Transformer models have many applications in natural language processing (NLP) and beyond. One of the most popular Transformer-based models is called BERT, short for “Bidirectional Encoder Representations from Transformers.” It was introduced by researchers at Google and soon made its way into almost every NLP project–including Google Search. BERT refers not just a model architecture but to a trained model itself, which you can be downloaded. It was trained by Google researchers on a massive text corpus and has become something of a general-purpose pocket knife for NLP.

More recently, the model GPT-3, created by OpenAI, has been blowing people’s minds with its ability to generate realistic text. The GPT model architecture consists of a stack of transformer layers. Each transformer layer consists of a multi-head self-attention mechanism that allows the model to attend to different parts of the input sequence simultaneously, as well as a feed-forward neural network that processes the attended inputs. The model is trained using a variant of the language modeling objective, which involves predicting the next word in a sequence given the previous words. The latest version of the GPT model, GPT-3, is one of the most powerful language models to date, with 175 billion parameters. It has been shown to perform well on a variety of natural language processing tasks and can generate highly coherent and realistic text.
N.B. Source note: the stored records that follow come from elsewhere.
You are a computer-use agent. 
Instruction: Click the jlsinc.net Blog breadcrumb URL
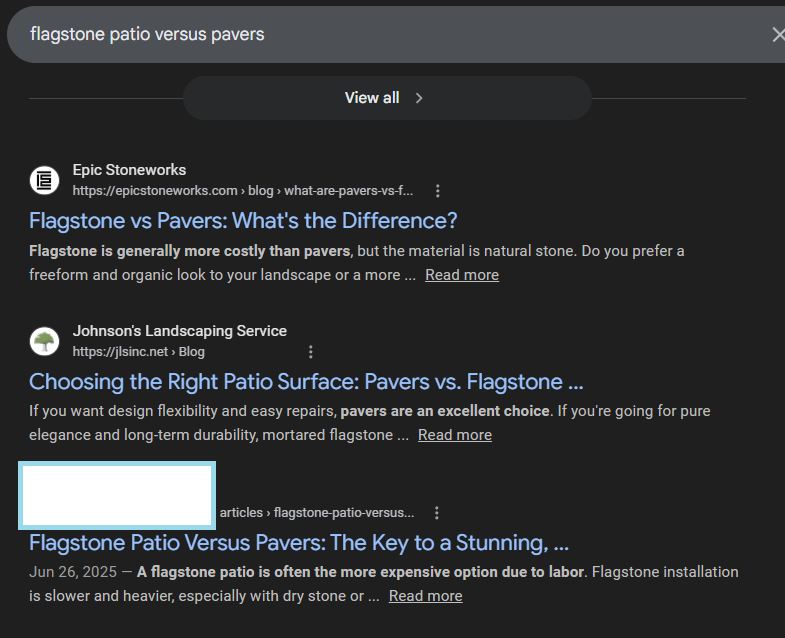[x=138, y=352]
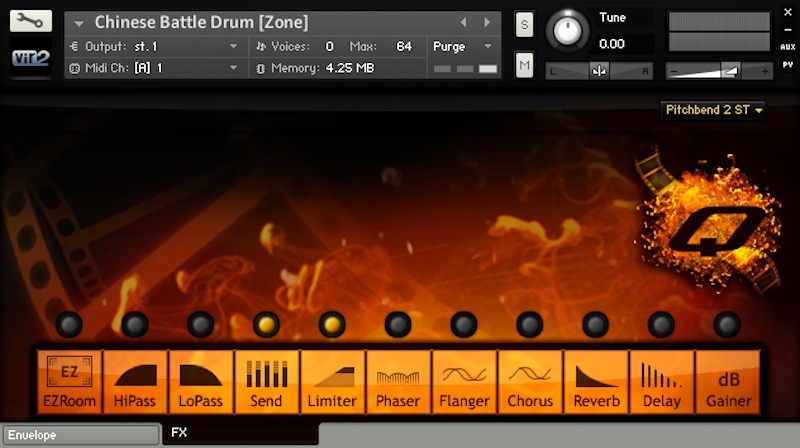Viewport: 800px width, 448px height.
Task: Open the Flanger effect icon
Action: [464, 382]
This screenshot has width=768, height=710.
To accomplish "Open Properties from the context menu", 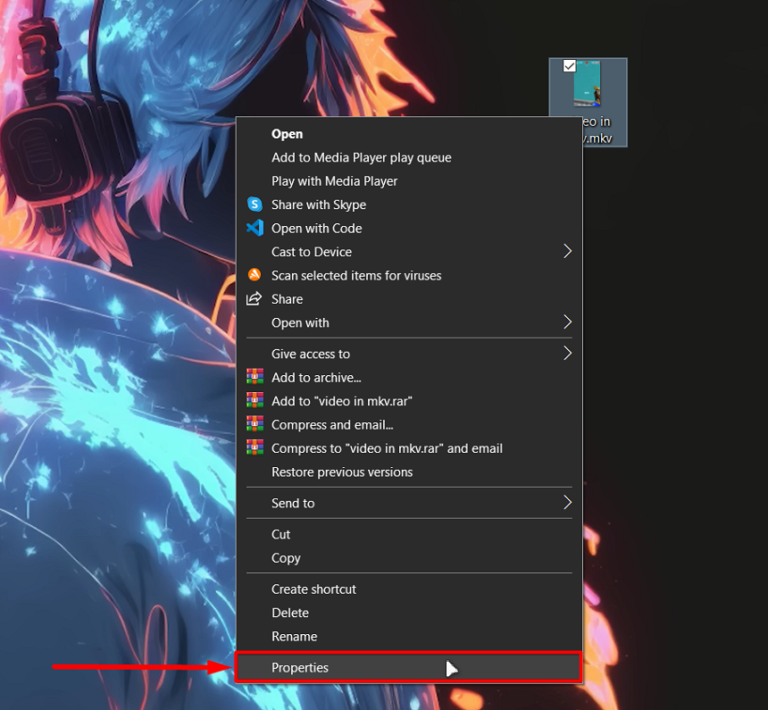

GPT-3 has been used to generate articles, essays, chatbot responses, and even creative writing like poetry and short stories.

Some of the areas where transformer models are being used are:

  • Language Translation: Transformer models have been used extensively in machine translation systems like Google Translate, Bing Translator, and DeepL.
  • Language Modeling: Transformer models have been used to create language models that can predict the next word in a sequence, such as the popular GPT-3 model.
  • Question Answering: Transformer models have been used to develop question answering systems like Google’s BERT and OpenAI’s GPT-3 that can answer questions based on large amounts of text.
  • Text Summarization: Transformer models have been used to summarize long texts into shorter versions, such as the models used in Google News.
  • Sentiment Analysis: Transformer models have been used to perform sentiment analysis, which is the process of determining whether a piece of text is positive, negative, or neutral.
  • Chatbots: Transformer models have been used to create chatbots that can interact with users in a natural language, such as the OpenAI’s GPT-3 based chatbot.
  • Speech Recognition: Transformer models have been used in automatic speech recognition (ASR) systems that can convert spoken language into text, such as the models used in Amazon Alexa and Google Assistant.
  • Image Captioning: Transformer models have been used to generate captions for images, such as the models used in Microsoft’s CaptionBot.
  • Music Generation: Transformer models have also been used in music generation systems, such as OpenAI’s Jukebox model which generates music based on a given prompt.

Overall, transformer models have revolutionized the field of NLP and have enabled the development of various advanced applications.